Carefully study how I named the various parts. Naming convention is very important to have readable and maintainable code. Keep naming same thing with same name, using prefixes or suffixes to make a distinction where required.
My event is supposed to return a position. Assuming we have several possible positions, I named everything related to the event “XPosition”. The data type is named “TPositionEvent” because the same event will apply to X, Y, Z and all others so the “X” has been dropped. It is to be used for an event so the suffix is “Event”. And it begins with letter “T” because it is a data type.
The property itself is named “OnXPosition” for obvious reasons. Think about the “OnClick” event of a TButton. This is similar.
The member variable has the same name as the property with an “F” prefix. This convention is almost always used.
The trigger procedure begins with prefix “Trigger” and become TriggerXPosition. When the object needs to trigger the OnXPosition event, it will call TriggerXPosition, passing the new position.
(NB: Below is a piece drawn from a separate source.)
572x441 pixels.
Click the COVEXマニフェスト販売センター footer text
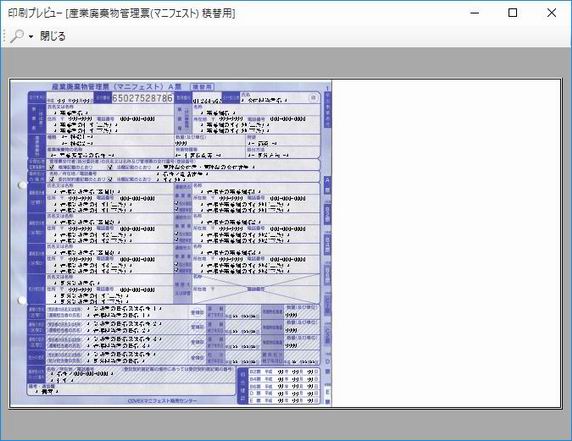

The procedure is made virtual so that derived classes have a chance to override his behavior. For example, the derived class could enhance it be triggering another event when the value exceed some limit.
The unit containing the code has been named “RobotCommProtocol” because our object handles a communication protocol for a given robot. The object itself is named “TRobotProtocol” for obvious reasons. It derives from TComponent which makes possible to install the object as a component available in Delphi IDE component palette. There are other requirements which are out of this article scope.
There is much more to say about the topic. Please post a comment to the article to ask for the topics I should develop in the next article.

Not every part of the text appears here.